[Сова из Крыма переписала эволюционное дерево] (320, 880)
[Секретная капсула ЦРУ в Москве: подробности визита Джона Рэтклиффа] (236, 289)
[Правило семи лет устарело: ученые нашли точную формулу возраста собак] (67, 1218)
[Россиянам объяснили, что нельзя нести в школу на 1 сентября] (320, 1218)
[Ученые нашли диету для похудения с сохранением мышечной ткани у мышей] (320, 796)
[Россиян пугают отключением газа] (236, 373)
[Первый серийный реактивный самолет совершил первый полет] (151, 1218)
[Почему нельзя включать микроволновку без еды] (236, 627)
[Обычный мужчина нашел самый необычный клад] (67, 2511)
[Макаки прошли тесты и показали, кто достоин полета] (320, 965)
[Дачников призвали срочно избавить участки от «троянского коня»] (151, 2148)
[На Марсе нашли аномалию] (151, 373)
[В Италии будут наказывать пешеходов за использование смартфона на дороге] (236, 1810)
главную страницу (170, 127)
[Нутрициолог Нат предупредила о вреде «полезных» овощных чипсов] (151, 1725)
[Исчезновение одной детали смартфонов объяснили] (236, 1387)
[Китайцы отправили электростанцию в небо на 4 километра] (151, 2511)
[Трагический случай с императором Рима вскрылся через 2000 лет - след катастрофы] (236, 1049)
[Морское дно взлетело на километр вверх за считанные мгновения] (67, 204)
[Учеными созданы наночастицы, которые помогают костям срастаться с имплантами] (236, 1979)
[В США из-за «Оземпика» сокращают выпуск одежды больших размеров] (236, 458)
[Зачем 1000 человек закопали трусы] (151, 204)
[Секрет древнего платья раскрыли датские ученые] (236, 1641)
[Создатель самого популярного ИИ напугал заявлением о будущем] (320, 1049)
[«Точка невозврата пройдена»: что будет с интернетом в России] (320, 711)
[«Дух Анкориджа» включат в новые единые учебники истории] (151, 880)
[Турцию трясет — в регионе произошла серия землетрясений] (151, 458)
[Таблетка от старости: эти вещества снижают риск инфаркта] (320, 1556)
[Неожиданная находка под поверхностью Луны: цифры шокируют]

━━━━━━━━

:: How to complete this task ::
Copy every record exactly, with nothing added or dropped.

:: Written response ::
[Сова из Крыма переписала эволюционное дерево] (320, 880)
[Секретная капсула ЦРУ в Москве: подробности визита Джона Рэтклиффа] (236, 289)
[Правило семи лет устарело: ученые нашли точную формулу возраста собак] (67, 1218)
[Россиянам объяснили, что нельзя нести в школу на 1 сентября] (320, 1218)
[Ученые нашли диету для похудения с сохранением мышечной ткани у мышей] (320, 796)
[Россиян пугают отключением газа] (236, 373)
[Первый серийный реактивный самолет совершил первый полет] (151, 1218)
[Почему нельзя включать микроволновку без еды] (236, 627)
[Обычный мужчина нашел самый необычный клад] (67, 2511)
[Макаки прошли тесты и показали, кто достоин полета] (320, 965)
[Дачников призвали срочно избавить участки от «троянского коня»] (151, 2148)
[На Марсе нашли аномалию] (151, 373)
[В Италии будут наказывать пешеходов за использование смартфона на дороге] (236, 1810)
главную страницу (170, 127)
[Нутрициолог Нат предупредила о вреде «полезных» овощных чипсов] (151, 1725)
[Исчезновение одной детали смартфонов объяснили] (236, 1387)
[Китайцы отправили электростанцию в небо на 4 километра] (151, 2511)
[Трагический случай с императором Рима вскрылся через 2000 лет - след катастрофы] (236, 1049)
[Морское дно взлетело на километр вверх за считанные мгновения] (67, 204)
[Учеными созданы наночастицы, которые помогают костям срастаться с имплантами] (236, 1979)
[В США из-за «Оземпика» сокращают выпуск одежды больших размеров] (236, 458)
[Зачем 1000 человек закопали трусы] (151, 204)
[Секрет древнего платья раскрыли датские ученые] (236, 1641)
[Создатель самого популярного ИИ напугал заявлением о будущем] (320, 1049)
[«Точка невозврата пройдена»: что будет с интернетом в России] (320, 711)
[«Дух Анкориджа» включат в новые единые учебники истории] (151, 880)
[Турцию трясет — в регионе произошла серия землетрясений] (151, 458)
[Таблетка от старости: эти вещества снижают риск инфаркта] (320, 1556)
[Неожиданная находка под поверхностью Луны: цифры шокируют]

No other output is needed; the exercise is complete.